■ Required work:
(A) In the forum post about God, write out everything from "I was brought" down to "religion related incidents.".
(B) Shorten the paragraph of the forum post about God that begins "I'd recently made friends with a Jehovah's Witness," keeping its main facts.

■ Excerpted text:
1707 Views 3 Replies 2 Participants Last post by  mulder
The basic question is this. Has anybody else here had strange effects from thinking and talking about God too much?

I was brought up slightly in the ways of the Church of England, in that we didn't go to church much, but I was christened CofE, and I went to Sunday school for a while. Also, the Vicar's wife used to look after me and other kids sometimes, although I was so young I barely remember this.

Sometime when I was very young, I had a dream about angels (complete with beards and long hair, but no wings AFAIR) comming down into our back garden and talking or singing in a strange way. This scared me, I would describe it as a nightmare really. This was the first of a few strange religion related incidents.

When I was 15, I'd pretty much given up religion, but I still had a thought that God might exist, and I was always unexplainably scared of the occult, ouija boards and the like. Anyway, I was up one night watching TV and some rubbish about Madonna having satanic messages in her songs came on. They played the parts of the songs on the TV, and I got really scared by it. I couldn't shake the fear off, life felt dark and heavy, I couldn't take any joy in anything, and even listening to rock n roll in the car on the way back from my grandmother's on the following evening scared me.

I'd recently made friends with a Jehovah's Witness at school, who I explained my fear to. I ended up having a bible study with him for 5 years, and towards the end of this period I was doing the whole door knocking thing and everything, except I hadn't been baptised. It was never really something I was 100% in, but it did serve a purpose. It kept me out of trouble (not that it stopped me getting into trouble later in life), and gave me something to battle the fear of the occult with.

Problem was, I was rather obsessed with fighting the occult, as anybody I met who was into ouija boards or anything connected with predicting the future or contacting spirits would get a mouthfull from me about it. I messed a friendship up over it at college too.

■ Supplied data:
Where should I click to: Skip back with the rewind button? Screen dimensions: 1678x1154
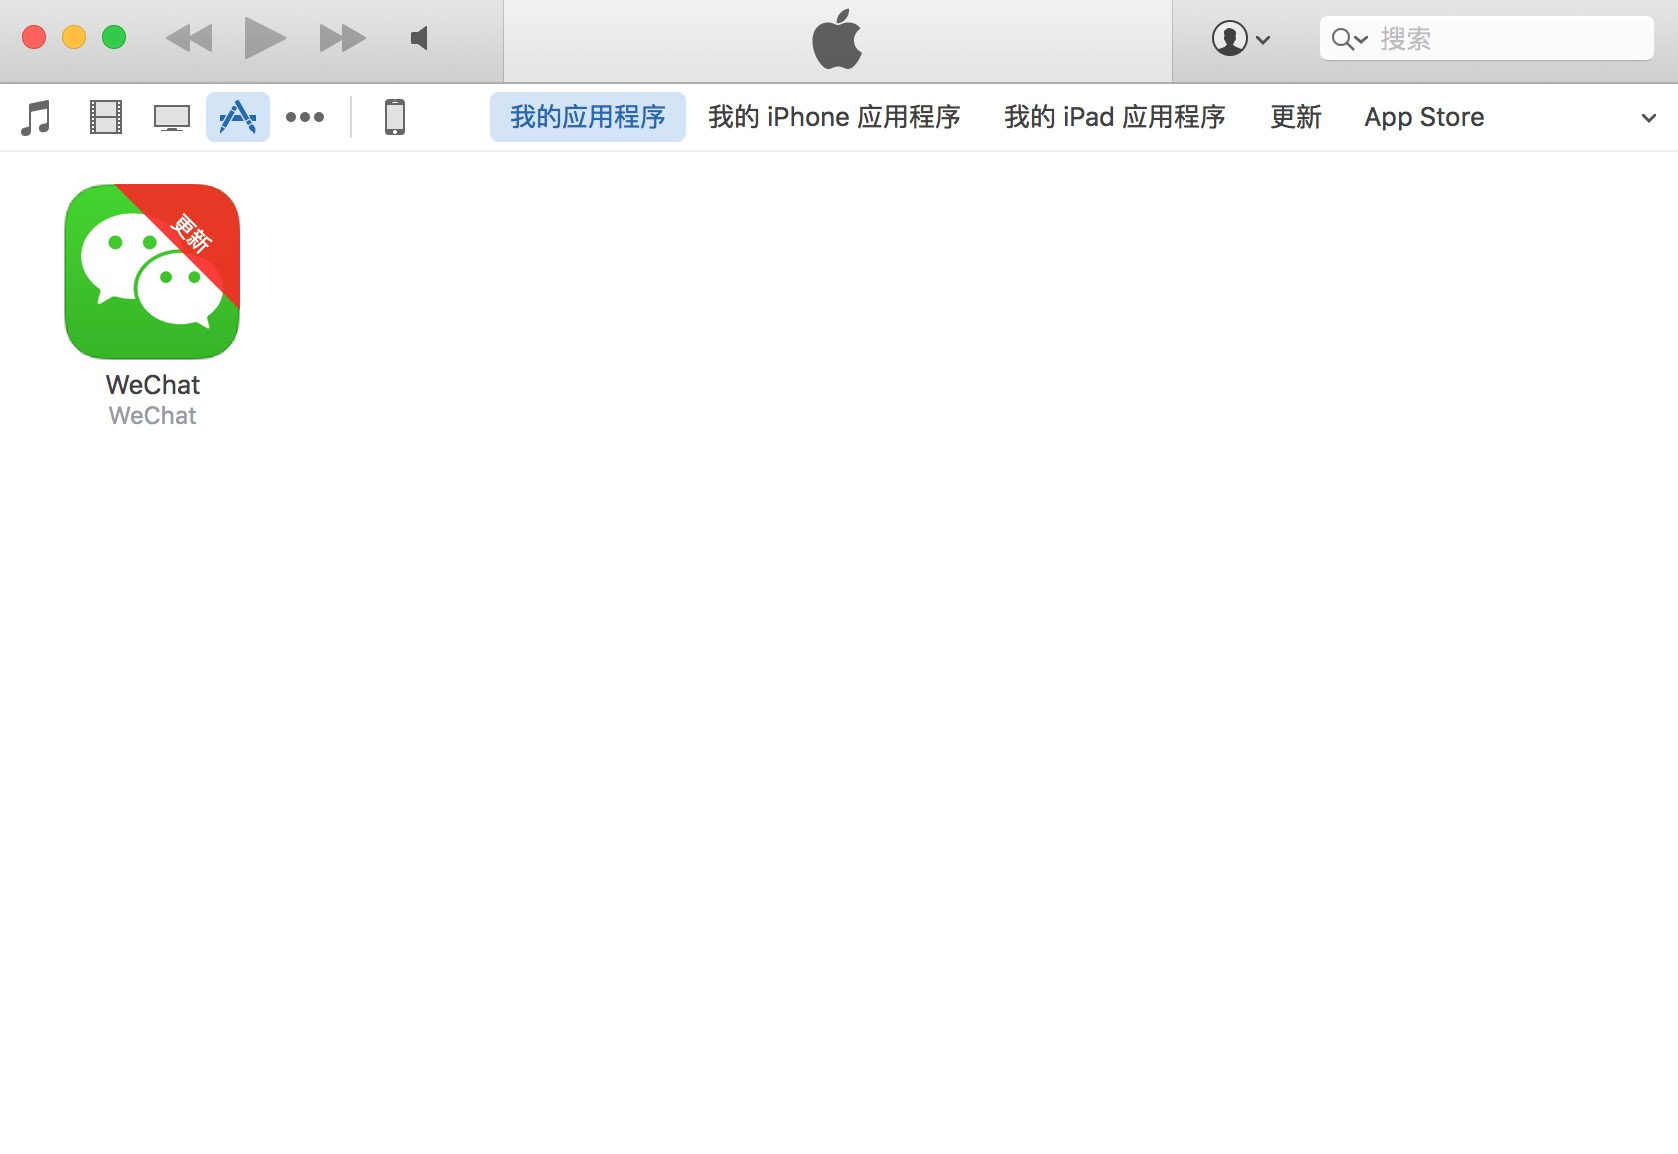[x=189, y=38]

■ Worked solutions:
(A)
I was brought up slightly in the ways of the Church of England, in that we didn't go to church much, but I was christened CofE, and I went to Sunday school for a while. Also, the Vicar's wife used to look after me and other kids sometimes, although I was so young I barely remember this.

Sometime when I was very young, I had a dream about angels (complete with beards and long hair, but no wings AFAIR) comming down into our back garden and talking or singing in a strange way. This scared me, I would describe it as a nightmare really. This was the first of a few strange religion related incidents.

(B) At school I became friends with a Jehovah's Witness and told him about my fear. I studied the Bible with him for five years and by the end was going door to door, though I was never baptized and never fully committed. Still, it kept me out of trouble for a while and gave me a way to fight my fear of the occult.